Level Platforms
- Company type: Private company
- Industry: Managed services software
- Founded: Ottawa, Ontario (1999)
- Headquarters: Ottawa, Ontario
- Key people: Peter Sandiford; Founder, President and CEO
- Products: Managed Workplace
- Owner: Barracuda Networks
- Website: www.barracudamsp.com/products/rmm/barracuda-rmm

= Level Platforms =

Level Platforms was a provider of remote monitoring and management (RMM) software products and services for managed services providers (MSPs), IT service providers and valued added resellers (VARs) that provide IT support services for small and medium size businesses (SMBs) and branch offices.

It was purchased by AVG Technologies in 2013, and was merged into the company.

== History ==
Level Platforms (LPI Level Platforms) was formed in 1999 as an international MSP serving SMBs. The company subsequently shifted its strategy to create the next generation of RMM software, releasing its initial Managed Workplace platform in May 2004.
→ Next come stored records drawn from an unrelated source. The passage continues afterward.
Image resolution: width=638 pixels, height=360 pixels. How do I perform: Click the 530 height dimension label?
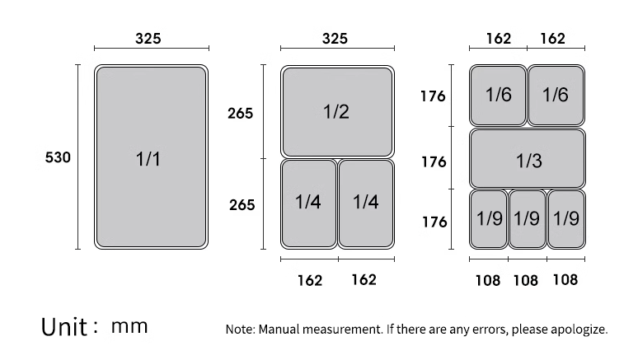(58, 157)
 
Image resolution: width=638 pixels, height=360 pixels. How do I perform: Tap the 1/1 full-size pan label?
(148, 159)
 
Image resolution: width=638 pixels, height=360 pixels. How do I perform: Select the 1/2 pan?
(337, 112)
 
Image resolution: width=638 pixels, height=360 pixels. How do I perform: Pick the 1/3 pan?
(528, 159)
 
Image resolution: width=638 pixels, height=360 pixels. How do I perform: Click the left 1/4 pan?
(309, 203)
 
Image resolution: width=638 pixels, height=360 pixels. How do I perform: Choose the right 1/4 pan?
(366, 203)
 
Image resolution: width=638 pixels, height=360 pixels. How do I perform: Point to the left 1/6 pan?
(498, 96)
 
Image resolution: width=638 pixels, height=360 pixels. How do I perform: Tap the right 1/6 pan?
(556, 96)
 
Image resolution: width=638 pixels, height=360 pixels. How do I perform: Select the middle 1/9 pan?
(528, 219)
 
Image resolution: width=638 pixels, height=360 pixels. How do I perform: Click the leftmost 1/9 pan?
(489, 219)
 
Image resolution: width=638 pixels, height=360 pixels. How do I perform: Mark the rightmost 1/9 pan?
(566, 219)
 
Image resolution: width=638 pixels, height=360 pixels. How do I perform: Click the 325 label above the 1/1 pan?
(148, 39)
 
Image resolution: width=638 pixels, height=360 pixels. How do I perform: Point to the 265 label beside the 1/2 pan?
(240, 113)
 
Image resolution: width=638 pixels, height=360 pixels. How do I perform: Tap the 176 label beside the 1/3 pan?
(434, 162)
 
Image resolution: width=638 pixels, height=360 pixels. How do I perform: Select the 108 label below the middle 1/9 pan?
(526, 280)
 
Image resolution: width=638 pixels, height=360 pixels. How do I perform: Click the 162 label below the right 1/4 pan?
(364, 280)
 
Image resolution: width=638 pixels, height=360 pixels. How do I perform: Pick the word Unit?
(64, 327)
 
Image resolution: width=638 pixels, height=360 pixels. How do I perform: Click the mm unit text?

On 12 June 2013, Level Platforms (LPI Level Platforms) was acquired by AVG Technologies. Level Platforms' founder Peter Sandiford left AVG in January 2014.

== Products ==
IT services providers in 30 countries around the world use Managed Workplace to deliver managed services to their small and midsized business customers. The software platform delivers integrated monitoring, management and automation capabilities, allowing service providers to manage all of their customers complete IT environments including computers, applications, security, IP telephony, cloud services and more from a single web-based dashboard. The software is provided in cloud and on-premises editions.

With Managed Workplace 2011, the company introduced features that allow MSPs to manage printers and imaging assets.

With the release of Managed Workplace 2012, Level Platforms introduced Mobile Device Management (MDM) capabilities that allow MSPs to monitor, configure and secure smartphones and tablets that run on operating systems from Apple, Google, Microsoft and RIM. MDM features, such as the ability to collect detailed asset information, remotely configure devices, track location and restrict user access if required, allow MSPs to address critical security and administration concerns for end-clients as sensitive corporate material is shared and accessed on mobile devices. In July 2012, Level Platforms introduced enhanced mobile device security capabilities, including the ability to automatically reset passwords, lock devices or wipe all information when a device is lost. In December 2012, the company announced that it was the first RMM vendor delivering MDM features for iPhone 5 and iOS 6.

Level Platforms also introduced white label Network Operations Center (NOC) and Help Desk Services, fully integrated in the Managed Workplace RMM platform, to allow MSPs to deliver 24x7x365 remediation and support offerings.

A number of corporations license Level Platforms OEM Cloud Edition software to provide a private labeled managed services platform to their channel partners including Hitachi Systems, Synnex and Intel.